|Roger D. H. Warburton|
Currently, I am conducting research in the following fields.
|Outsourcing & Competitiveness of Domestic Manufacturing|
In this project I developed a formal Quick Response Manufacturing (QRM) business model and successfully demonstrated that for some products that domestic manufacturing is competitive. Indeed, for certain types of goods and services, a domestic manufacturing asset is the only option for long-term profitability.
In lectures and publications to manufacturers, professional societies, and academic institutions, I relentlessly challenge the obsession with manufacturing everything offshore. U.S. manufacturers have consistently observed that the model is one of the few that provides a cost competitive rationale for their existence and is therefore encouraging. A few companies have adopted the model, employing an optimal mixture of offshore and domestic quick response manufacturing.
Consumers are becoming more demanding and markets are increasingly characterized by short product life cycles. Meanwhile, the lure of low cost outsourcing is often pursued without appreciating that long lead times are incompatible with changing consumer demand, and can result in losses from excess inventory or missed sales.
This conflict is especially severe when the product is technologically innovative, because the consumer demand is frequently uncertain, if not downright erratic. In such circumstances, my model provides a strategy to deal with the mismatch between offshore sourcing and the response to changing demand.
For an overview of the how the process works, see:
Warburton R.D.H. and R. Stratton, 2002. “Questioning the relentless shift to offshore manufacturing” Supply Chain Management 7, 2, 101-108.
To calculate the optimal amount of onshore and offshore manufacturing, see:
Warburton, R.D.H. and R. Stratton, 2005. “The optimal quantity of quick response manufacturing for an onshore and offshore sourcing model” International Journal of Logistics, 8, 2, 1 – 17.
|Exact Solutions to the Supply Chain Equations|
In a somewhat surprising development, I recently found that exact solutions exist to the full set of continuous supply chain equations that describe the inventory and orders for a typical industrial information system.

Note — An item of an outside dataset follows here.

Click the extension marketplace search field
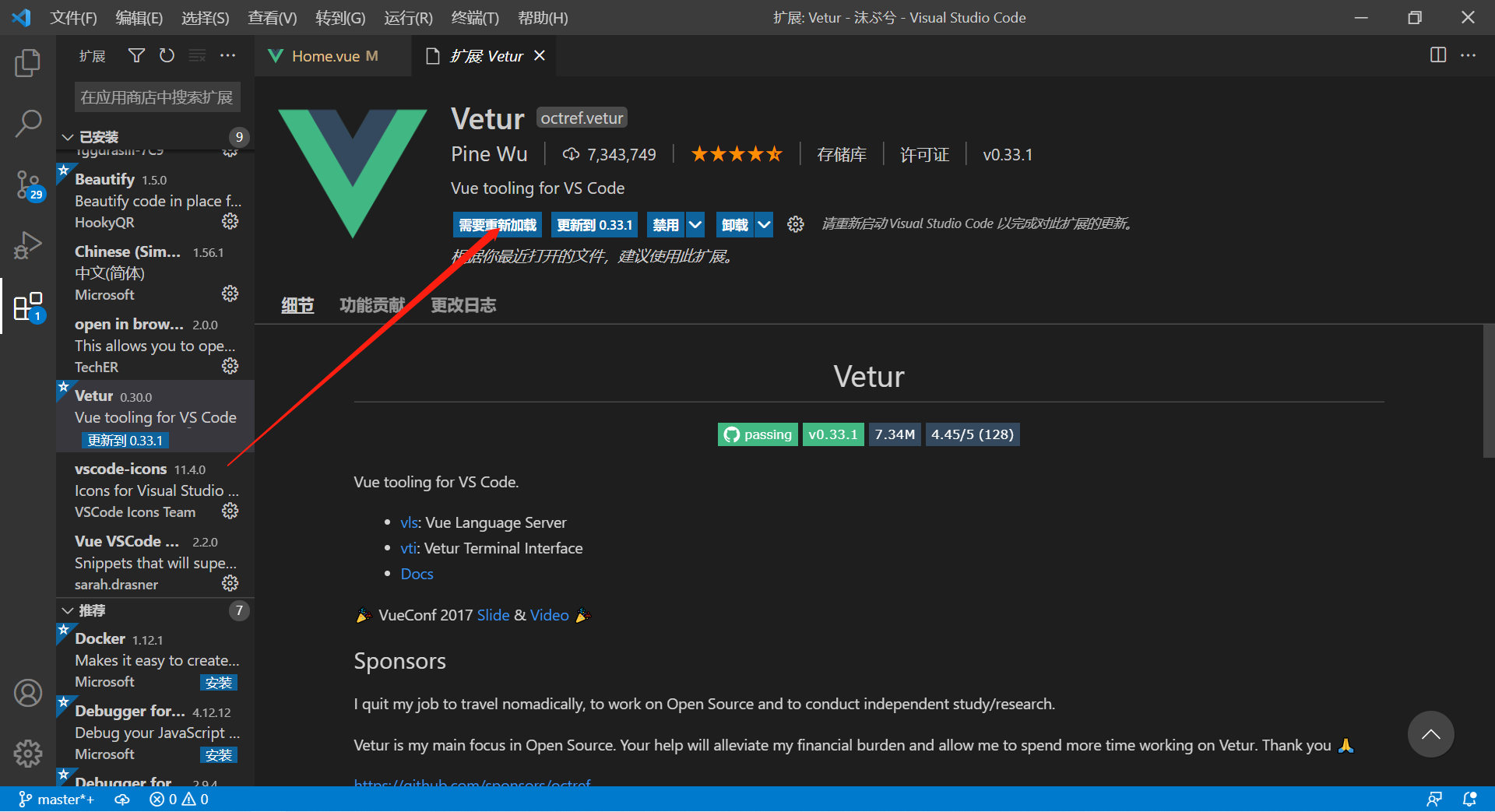 click(x=157, y=97)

No approximations are required.
The order rate can be tuned with three parameters, and they represent fundamental and familiar management quantities: the amount of exponential smoothing to apply to the demand; the rate at which an inventory deficit is to be recovered to avoid stockouts; and the quantity of work in process (WIP) that should be either on order or in production to meet the current demand.
Working with my colleague, Jonathan Hodgson, Professor of Mathematics and Computer Science at St. Joseph’s University, we have validated the analytical solutions with comparisons to numerical integrations. In an important development, my colleague Steve Disney and I have been able to show that the solutions replicate the answers of established discrete models that are the foundation of traditional supply chain management.
In supply chains the ordering policy is used to set production targets, capacity requirements, inventory levels and customer satisfaction levels. My colleague Erland Nielsen and I have determined ordering policies that can react to changes in demand and return the inventory to its desired level.
|Research Example: The Bullwhip Effect|
The Bullwhip Effect is the well-known problem where a retailer’s orders to manufacturers have a much larger variation than the consumer demand. This distortion in demand is continually amplified as orders progress along the supply chain. This so-called “Bullwhip Effect” has been shown to be a significant problem in wide variety of companies and industries. Interestingly, some standard management policies have been shown to exacerbate the effect.
When a surge in demand occurs the challenge is to optimally replenish the inventory without passing on the bullwhip amplification. Using our new solutions, we can calculate the parameters that return the inventory precisely back to its desired value without either deficits or overshoots. Thus we are able to propose strategies that mitigate the bullwhip effect.
The defintion of SPI drove me crazy for a while. At the end of the project, when you complete all of the work the earned value (EV) is equal to the planned value (PV), so the SPI = EV/PV -> 1. Usually, however, one measures SPI < 1, so how does it get to 1?
I developed a method for including time dependence into Earned Value Management (EVM). The model requires three parameters, which map directly to the fundamental ``triple constraints'' of scope, cost, and schedule: the reject rate of activities, the cost overrun parameter, and the time to repair the rejected activities. Time dependent expressions for the planned value, earned value, and actual cost are derived, along with the CPI and SPI. The model is built on the well-established Putnam-Norden-Rayleigh (PNR) labor rate profile, which is a useful representation for large software projects. I apply the model to a well-known PNR software data set, demonstrating how to estimate the project's final cost, which converges faster to the correct answer with less variability than standard Cost-to-Complete calculations. The model also accurately predicts the required revised labor profile and the new schedule.